At the site is a BC Stop of Interest marker which relates a bit of the story of the Dewdney Trail. Fittingly, this marker stands quite near where the Dewdney Trail passed and five kilometres directly south of Mount Dewdney, named in honour of the trail's builder,
Edgar Dewdney.
450 miles long, the major portion of the Dewdney Trail was engineered and built beginning in 1865 by
Edgar Dewdney, (November 5, 1835 - August 8, 1916), his having won the contract from the territory of British Columbia.
After the discovery of gold in the Similkameen region, the government deemed it necessary to connect the area with the coast, and Dewdney and Walter Moberly were awarded the contract, at $496 per mile, completing the first section of the trail, from Hope to Princeton in 1861.
Then, in 1863, gold was discovered at
Wild Horse Creek, in the East Kootenays, and it became necessary to extend the trail to Wild Horse Creek, near
Fort Steele. Dewdney completed the second, larger, section, from Princeton to Wild Horse Creek, in just seven months, at a cost of $75,000.

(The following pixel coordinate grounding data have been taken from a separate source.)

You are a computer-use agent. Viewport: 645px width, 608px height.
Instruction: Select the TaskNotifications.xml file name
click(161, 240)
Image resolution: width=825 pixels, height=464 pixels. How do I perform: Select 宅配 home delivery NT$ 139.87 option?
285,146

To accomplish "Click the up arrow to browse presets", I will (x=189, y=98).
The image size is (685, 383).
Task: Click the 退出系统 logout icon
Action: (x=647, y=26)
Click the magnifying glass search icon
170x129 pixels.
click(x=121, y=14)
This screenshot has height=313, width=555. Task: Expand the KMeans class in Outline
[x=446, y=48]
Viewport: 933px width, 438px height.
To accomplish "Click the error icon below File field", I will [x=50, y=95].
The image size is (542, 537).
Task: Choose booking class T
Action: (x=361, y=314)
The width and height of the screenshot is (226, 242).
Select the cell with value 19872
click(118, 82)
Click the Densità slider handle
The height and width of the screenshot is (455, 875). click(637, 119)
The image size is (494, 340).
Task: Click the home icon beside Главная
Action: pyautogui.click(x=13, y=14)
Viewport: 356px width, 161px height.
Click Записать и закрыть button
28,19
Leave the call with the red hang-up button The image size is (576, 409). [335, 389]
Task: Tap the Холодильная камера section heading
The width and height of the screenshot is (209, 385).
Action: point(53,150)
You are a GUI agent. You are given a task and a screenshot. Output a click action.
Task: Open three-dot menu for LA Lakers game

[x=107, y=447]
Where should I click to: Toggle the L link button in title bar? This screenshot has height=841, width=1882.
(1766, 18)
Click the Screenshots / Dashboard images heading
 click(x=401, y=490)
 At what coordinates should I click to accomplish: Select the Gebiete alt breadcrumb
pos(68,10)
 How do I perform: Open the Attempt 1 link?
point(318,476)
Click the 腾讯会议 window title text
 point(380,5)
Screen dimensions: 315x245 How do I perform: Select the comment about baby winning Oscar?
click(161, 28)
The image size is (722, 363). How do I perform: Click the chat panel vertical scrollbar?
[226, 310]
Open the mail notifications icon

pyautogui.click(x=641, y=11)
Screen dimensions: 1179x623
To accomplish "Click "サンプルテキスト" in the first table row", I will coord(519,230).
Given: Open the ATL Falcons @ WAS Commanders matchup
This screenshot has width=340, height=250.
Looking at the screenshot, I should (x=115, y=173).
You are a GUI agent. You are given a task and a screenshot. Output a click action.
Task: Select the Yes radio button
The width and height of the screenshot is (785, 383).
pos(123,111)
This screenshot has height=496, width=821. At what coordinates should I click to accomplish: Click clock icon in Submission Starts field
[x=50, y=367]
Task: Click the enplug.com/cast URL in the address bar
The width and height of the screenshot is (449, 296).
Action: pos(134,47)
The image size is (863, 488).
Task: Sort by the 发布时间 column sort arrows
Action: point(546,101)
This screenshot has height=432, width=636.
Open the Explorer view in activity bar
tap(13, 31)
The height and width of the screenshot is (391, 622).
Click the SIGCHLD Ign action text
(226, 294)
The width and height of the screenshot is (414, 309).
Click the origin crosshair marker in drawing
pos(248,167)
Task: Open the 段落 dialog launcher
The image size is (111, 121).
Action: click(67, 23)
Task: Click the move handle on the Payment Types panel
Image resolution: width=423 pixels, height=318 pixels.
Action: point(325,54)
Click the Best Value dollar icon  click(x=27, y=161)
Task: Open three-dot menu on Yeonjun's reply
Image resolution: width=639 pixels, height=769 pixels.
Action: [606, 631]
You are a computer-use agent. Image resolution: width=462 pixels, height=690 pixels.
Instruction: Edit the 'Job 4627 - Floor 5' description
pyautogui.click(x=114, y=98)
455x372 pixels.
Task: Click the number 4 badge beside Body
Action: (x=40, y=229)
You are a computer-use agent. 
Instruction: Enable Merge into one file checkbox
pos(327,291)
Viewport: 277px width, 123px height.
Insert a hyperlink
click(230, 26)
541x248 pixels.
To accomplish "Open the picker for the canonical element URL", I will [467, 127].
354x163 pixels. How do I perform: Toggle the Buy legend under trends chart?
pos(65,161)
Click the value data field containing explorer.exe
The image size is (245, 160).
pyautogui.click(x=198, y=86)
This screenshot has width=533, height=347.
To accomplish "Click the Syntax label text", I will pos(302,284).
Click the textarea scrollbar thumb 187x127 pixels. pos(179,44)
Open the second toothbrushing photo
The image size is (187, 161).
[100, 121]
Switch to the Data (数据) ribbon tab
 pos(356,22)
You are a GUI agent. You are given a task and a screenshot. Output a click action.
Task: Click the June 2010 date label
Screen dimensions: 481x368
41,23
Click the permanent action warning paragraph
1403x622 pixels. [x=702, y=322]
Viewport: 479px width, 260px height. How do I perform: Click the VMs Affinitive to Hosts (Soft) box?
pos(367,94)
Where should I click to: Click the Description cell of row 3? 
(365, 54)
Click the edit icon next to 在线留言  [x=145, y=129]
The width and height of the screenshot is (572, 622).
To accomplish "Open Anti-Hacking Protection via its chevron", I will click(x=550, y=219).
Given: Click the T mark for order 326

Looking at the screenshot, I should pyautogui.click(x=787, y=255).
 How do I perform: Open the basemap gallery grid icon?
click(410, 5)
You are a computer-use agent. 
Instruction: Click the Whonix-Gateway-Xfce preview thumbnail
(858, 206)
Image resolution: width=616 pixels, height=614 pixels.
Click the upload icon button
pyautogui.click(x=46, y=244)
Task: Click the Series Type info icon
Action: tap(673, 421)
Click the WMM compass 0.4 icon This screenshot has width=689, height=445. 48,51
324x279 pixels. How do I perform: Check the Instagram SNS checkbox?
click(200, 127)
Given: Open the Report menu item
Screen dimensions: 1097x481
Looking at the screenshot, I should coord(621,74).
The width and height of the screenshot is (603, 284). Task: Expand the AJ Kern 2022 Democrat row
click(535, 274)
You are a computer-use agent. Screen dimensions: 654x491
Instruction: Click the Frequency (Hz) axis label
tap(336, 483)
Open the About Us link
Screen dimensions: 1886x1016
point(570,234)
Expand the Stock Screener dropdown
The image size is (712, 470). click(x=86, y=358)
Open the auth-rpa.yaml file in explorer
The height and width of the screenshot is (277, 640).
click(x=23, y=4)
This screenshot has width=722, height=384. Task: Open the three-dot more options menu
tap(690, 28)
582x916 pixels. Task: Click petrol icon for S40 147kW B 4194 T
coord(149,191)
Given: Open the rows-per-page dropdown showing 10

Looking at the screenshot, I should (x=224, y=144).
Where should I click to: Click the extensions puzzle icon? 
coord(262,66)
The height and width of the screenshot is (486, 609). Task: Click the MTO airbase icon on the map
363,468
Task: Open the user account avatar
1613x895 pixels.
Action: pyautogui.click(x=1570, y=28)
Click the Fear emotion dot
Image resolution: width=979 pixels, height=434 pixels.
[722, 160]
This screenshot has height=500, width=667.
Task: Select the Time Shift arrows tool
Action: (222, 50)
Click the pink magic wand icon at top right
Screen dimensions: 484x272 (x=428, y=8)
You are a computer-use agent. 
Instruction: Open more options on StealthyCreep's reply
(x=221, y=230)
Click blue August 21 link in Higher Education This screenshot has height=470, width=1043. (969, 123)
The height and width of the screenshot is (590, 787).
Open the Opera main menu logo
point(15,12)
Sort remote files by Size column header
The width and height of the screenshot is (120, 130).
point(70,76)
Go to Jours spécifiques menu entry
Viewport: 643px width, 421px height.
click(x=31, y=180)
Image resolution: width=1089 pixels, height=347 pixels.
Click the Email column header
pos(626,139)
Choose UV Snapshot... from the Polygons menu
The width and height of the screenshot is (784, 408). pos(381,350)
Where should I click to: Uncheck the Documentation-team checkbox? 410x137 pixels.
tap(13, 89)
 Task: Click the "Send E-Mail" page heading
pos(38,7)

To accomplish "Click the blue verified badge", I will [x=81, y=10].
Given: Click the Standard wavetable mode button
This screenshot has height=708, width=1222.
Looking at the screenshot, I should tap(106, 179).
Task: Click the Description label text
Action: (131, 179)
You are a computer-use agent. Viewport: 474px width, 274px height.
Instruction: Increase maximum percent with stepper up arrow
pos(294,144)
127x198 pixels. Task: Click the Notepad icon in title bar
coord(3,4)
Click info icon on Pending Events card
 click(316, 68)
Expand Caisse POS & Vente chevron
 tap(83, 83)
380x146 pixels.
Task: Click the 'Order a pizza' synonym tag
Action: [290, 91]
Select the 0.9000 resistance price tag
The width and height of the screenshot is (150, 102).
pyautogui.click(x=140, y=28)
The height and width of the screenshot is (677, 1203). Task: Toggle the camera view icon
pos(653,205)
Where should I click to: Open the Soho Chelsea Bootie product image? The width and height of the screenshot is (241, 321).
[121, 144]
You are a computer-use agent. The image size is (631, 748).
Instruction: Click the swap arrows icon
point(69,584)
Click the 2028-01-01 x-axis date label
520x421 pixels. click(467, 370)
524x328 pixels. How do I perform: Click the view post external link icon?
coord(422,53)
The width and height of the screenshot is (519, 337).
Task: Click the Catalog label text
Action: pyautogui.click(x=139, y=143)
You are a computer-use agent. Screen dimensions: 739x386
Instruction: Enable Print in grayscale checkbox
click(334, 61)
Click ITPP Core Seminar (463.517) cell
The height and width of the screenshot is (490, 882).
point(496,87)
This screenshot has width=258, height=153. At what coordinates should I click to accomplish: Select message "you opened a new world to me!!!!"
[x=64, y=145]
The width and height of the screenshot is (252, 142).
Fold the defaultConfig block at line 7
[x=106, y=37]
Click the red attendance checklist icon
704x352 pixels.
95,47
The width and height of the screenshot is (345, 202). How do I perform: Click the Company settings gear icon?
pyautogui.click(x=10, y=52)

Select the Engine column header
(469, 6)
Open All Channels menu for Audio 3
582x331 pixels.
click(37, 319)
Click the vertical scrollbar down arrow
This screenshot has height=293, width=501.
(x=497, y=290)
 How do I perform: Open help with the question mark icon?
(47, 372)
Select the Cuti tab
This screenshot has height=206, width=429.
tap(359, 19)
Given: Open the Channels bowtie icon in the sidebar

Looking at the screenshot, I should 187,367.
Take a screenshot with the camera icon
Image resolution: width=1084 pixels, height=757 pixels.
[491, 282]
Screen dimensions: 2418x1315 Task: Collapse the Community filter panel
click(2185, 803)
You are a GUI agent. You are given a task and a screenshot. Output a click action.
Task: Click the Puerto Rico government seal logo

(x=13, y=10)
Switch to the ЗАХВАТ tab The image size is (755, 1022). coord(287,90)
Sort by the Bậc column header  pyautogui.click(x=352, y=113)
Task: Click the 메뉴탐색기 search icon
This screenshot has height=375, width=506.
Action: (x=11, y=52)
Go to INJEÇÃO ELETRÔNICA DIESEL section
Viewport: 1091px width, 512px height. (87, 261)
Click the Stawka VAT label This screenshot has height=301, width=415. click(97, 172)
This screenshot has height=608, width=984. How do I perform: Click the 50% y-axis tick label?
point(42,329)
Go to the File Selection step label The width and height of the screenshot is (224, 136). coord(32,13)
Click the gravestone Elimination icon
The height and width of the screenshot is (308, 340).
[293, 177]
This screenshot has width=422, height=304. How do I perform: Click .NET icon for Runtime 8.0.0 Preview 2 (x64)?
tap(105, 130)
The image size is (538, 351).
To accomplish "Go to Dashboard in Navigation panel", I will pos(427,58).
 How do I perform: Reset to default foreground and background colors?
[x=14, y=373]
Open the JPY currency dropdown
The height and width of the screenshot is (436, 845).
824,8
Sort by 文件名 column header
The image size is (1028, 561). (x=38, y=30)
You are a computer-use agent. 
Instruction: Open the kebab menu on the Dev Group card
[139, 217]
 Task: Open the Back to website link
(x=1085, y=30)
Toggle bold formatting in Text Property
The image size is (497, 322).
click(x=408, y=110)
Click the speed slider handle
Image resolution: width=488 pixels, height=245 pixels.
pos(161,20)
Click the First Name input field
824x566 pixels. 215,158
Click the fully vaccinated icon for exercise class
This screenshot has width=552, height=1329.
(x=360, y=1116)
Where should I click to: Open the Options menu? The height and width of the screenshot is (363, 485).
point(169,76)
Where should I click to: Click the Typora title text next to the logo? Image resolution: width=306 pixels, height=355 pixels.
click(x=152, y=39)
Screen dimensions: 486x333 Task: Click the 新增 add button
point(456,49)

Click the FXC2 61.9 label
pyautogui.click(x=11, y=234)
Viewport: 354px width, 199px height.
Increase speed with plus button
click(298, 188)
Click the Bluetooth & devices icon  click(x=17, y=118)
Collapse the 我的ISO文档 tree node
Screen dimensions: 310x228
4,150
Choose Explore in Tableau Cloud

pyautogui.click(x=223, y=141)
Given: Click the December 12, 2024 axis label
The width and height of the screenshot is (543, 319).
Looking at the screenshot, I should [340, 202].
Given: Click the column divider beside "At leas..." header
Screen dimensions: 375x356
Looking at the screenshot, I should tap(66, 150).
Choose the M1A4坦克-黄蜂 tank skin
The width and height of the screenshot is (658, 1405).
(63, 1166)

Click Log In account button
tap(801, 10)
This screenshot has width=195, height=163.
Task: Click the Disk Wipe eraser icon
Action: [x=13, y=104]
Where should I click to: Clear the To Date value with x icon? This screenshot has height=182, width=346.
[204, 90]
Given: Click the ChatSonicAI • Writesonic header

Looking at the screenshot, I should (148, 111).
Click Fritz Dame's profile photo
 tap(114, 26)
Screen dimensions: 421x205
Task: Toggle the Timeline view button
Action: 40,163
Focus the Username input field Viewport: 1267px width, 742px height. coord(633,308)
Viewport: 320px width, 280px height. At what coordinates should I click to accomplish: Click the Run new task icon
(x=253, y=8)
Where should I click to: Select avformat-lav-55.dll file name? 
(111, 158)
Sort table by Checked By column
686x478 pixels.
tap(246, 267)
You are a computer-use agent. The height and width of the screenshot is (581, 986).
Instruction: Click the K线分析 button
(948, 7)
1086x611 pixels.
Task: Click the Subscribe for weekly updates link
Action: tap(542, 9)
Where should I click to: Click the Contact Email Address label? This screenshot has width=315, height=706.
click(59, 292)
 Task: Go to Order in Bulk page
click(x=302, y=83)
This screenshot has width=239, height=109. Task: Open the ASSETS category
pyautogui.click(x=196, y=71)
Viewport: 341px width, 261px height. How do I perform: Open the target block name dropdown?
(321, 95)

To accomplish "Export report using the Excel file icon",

In truth, the marker here isn't entirely factually correct. The trail was only used for a couple of years before the gold seekers moved on and wagon roads were built to other destinations where gold and silver were found. Within five years the trail east from Princeton fell into disuse and nature began to reclaim it. Today, however, much of the Crowsnest Highway follows the original route.
THE DEWDNEY TRAIL
A bold venture, this trail crossed the mountains of southern B.C.,and kept the wealth of a new land from flowing to the U.S.A. Planned by the Royal Engineers, and built in 1860-61 by Edgar Dewdney, a young engineer, it led over the mountains to Princeton. After completion to the Rockies in 1865 it served for 25 years as a vital route to the Coast.
DEPARTMENT OF
RECREATION & CONSERVATION
In 1864 a gold rush at Wild Horse Creek, 12 miles from the present city of Cranbrook, led the residents of lower British Columbia to demand access overland in British territory. Governor Seymour in New Westminster — Vancouver Island was still a separate colony — went to Edgar Dewdney, a 30-year old professional civil engineer, who a few years before had built the trail from Hope to Princeton with fellow surveyor, Walter Moberly. Dewdney agreed to locate and construct a trail, four feet in width, and over 400 miles in length and to do it in 1 year, 1865, for a lump sum payment of $50,000. He had to find his own route over three ranges of the Monashee and the Selkirk mountains. His final location, close to the U.S. border throughout, was the forerunner of 80% of the route of the present Highway No. 3. In May of 1865 he reached the Eholt Summit and there fully realized the magnitude of his task. The trail was completed that year.